Mr. Hajek smiled, requesting the waiter to bring a second glass. "A striking likeness, you were saying?"
"Most striking, sir, and unmistakable! Just look at me--what is it I have come to? I am an old officer, to be sure, who will give proof yet of the stuff he is made of. But what of this? I was thinking of my happy youth, and how from the battlements of our princely castle in Lithuania I, with a telescope, would scan our broad domain; forty-nine villages I could count, and they all were situated on our lands. Yes, ours was a princely family, and now, alas, I may not even confess to the name I was born to, I----"
"Yes, yes, I know," interrupted the mandatar; "besides, I was aware that this is Tuesday."
But Thaddy was not the man to be disconcerted. "Of course, this is Tuesday," he assented, smilingly. "I was going to add--who is to blame that I am a stranger now to my princely heritage, if not my wicked relatives? And who is it that, at the present moment, is a sore trouble to you, if not this wicked peasantry of Zulawce? Is it not a strange and striking similarity?"
"Very striking," said Hajek. "Then you have heard about affairs at Zulawce?"
"Of course I have," cried Bazanski; "why the town is full of it." And the ex-officer waxed hot with excitement. "You would scarcely believe it," he cried, "but there are those, actually, who take this cut-throat's part against you--respectable people--nay, even Poles, I am ashamed to say!"

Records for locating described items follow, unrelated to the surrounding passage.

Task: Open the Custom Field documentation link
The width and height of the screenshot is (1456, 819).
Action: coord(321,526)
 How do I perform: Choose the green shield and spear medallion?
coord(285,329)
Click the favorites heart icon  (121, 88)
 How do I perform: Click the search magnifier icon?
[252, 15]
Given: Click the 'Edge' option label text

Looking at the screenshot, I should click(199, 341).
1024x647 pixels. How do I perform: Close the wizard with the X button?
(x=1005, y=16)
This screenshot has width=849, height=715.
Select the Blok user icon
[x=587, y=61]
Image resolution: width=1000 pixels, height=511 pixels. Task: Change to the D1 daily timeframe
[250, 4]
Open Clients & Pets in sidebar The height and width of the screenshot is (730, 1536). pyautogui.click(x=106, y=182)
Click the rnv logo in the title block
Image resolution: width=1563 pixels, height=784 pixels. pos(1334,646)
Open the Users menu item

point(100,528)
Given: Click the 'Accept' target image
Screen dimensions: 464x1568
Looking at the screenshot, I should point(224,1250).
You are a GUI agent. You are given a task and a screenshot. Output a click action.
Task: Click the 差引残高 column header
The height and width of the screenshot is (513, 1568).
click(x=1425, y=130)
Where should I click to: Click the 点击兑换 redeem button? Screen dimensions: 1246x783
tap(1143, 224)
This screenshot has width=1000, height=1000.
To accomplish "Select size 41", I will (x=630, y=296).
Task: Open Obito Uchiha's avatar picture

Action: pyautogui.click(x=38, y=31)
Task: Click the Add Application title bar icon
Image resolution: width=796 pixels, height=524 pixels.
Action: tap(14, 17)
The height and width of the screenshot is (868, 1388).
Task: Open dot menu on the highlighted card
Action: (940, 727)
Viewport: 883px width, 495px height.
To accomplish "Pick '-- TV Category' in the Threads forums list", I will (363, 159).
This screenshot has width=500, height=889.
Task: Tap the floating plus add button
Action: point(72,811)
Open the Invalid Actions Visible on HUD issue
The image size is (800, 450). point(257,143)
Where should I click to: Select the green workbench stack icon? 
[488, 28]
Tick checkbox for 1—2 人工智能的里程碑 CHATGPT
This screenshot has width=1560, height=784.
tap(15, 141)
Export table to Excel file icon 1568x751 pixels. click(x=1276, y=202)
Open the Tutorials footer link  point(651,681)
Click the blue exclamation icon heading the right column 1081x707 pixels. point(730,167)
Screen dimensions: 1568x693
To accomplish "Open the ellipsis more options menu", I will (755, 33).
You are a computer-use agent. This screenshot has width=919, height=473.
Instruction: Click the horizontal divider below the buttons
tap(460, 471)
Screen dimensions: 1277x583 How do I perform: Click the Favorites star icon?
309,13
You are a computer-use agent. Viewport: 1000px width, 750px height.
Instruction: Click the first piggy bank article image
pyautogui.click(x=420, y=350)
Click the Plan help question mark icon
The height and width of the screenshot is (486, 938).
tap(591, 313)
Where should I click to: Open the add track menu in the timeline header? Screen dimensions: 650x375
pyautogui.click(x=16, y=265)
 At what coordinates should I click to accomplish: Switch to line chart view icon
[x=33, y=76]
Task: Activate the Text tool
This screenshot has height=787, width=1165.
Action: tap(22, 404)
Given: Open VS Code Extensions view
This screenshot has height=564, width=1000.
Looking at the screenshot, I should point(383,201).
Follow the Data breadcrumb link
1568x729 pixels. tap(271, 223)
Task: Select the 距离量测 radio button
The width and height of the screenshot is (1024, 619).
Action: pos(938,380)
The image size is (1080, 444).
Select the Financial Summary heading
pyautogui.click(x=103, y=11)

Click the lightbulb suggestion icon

"Who, for instance?" inquired the mandatar, apparently unconcerned, but his heart was beating in spite of him.
"Well, there is that old demagogue, who ought to know better, being a lawyer--Dr. Starkowski, I mean--to begin with. This very morning we were sitting here, some twenty of us, and some one started the matter. My stars, you should have heard him! 'Gentlemen,' he said, quite solemnly, as though he were on his oath, 'I know this Taras; he is the most unselfish, the noblest man I have ever met, and filled with a passion for justice which would grace a king. And that this man, with the views he holds, had nothing left but to turn hajdamak, must make every honest man blush for our country. It is my opinion that this noble-hearted fellow has been morally murdered, and his murderer is the mandatar of Zulawce.' And the others, so far from contradicting him, clamoured for more. 'Tell us, Doctor, tell us all about it,' they cried. And he gave them a long rigmarole of a story about a field, and perjury, and what not; and when he had finished--'Humph,' said the others, 'why, if it is so, Mr. Hajek is just a blackguard.' 'He is,' affirmed the brazen-faced lawyer. Such is the world!"